Influx caught up with Julia to talk about her background and inspirations.
Where did you study photography?
Berkshire College of Art & Design, but I gained most of my experience through assisting for five years.
For the "Teenage Stories" project (can be seen on Julia's site) what was it you were trying to convey in the images?
The idea was to create pictures that reflect my own meandering childhood memories of my sisters and me growing up in Pennsylvania and then in rural Germany. When I think back to how the three of us spent our time drifting through life I realize that the older we get the harder it is to spend time this way, every day seems to have an agenda, a set of objectives that must be achieved.
The starting point for most of these pictures were observations I made of myself, or my sisters, during these wonderful years.
I wanted to capture something of this "child-like ability" to get lost in dreams and fantasies in these pictures.
As soon as I saw the first of the miniature village I knew it was the perfect backdrop for this series. The strangeness of these environments perfectly echoes the strangeness I feel when I raid my own memories looking for events that I can turn into pictures.
However it often leaves me wondering whether I'm glamorizing my own childhood and if so then why? Recently I went back to our family home in Pennsylvania, the first visit since we left in 1980. It didn't seem possible that my beautiful childhood memories had been born in this bland suburban wasteland.
The girls I photograph in these miniature villages interact with them much like children interact with their real surroundings, living inside their own dreams and fantasies rather than living in a specific house on a specific street.
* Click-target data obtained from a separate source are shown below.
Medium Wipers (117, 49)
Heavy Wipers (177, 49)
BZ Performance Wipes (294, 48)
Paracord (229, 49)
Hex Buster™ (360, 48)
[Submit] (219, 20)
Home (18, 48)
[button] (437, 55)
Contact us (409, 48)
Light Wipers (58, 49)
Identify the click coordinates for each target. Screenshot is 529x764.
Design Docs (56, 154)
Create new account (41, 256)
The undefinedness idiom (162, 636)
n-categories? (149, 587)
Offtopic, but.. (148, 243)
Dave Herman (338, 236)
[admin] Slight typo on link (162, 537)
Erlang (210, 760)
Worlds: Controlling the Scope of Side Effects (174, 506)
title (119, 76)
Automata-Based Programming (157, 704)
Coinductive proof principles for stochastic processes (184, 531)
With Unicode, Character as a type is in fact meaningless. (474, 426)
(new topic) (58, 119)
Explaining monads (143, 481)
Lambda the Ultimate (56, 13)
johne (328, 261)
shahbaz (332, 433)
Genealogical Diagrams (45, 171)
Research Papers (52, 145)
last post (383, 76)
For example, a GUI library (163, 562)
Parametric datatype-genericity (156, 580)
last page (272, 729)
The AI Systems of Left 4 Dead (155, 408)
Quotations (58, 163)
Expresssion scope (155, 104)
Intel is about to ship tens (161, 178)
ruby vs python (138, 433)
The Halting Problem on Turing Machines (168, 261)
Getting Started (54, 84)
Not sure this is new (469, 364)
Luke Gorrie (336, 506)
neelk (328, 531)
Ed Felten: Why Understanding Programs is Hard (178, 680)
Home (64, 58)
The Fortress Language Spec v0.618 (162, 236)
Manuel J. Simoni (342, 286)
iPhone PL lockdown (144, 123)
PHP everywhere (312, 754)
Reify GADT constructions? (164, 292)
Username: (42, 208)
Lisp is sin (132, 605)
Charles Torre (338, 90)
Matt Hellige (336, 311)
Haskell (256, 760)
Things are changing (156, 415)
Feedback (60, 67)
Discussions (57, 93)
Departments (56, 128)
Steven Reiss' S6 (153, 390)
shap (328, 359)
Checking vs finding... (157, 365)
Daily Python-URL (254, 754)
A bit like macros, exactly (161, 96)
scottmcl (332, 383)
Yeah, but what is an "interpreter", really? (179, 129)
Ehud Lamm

In their minds they can be giants moving through our world whilst always remaining separate to it, cocooned in their own dream like existence.
Which contemporary photographers have influenced you?
Jeff Wall, Guy Bourdin, Garry Winogrand, Bill Henson, Susan Paulsen, Huger Foote
How did the Pictures of Health project come about?
I have had work hanging in the National Portrait Gallery on and off for some time now due to the Schweppes Awards.
How did you persuade your subjects (in Picture of Health) that a touch of humor was important?
I didn't persuade them, but just asked them to stand in certain positions and behave in certain ways.
What's your next project?
I have a few that need finalizing... One is on consumerism.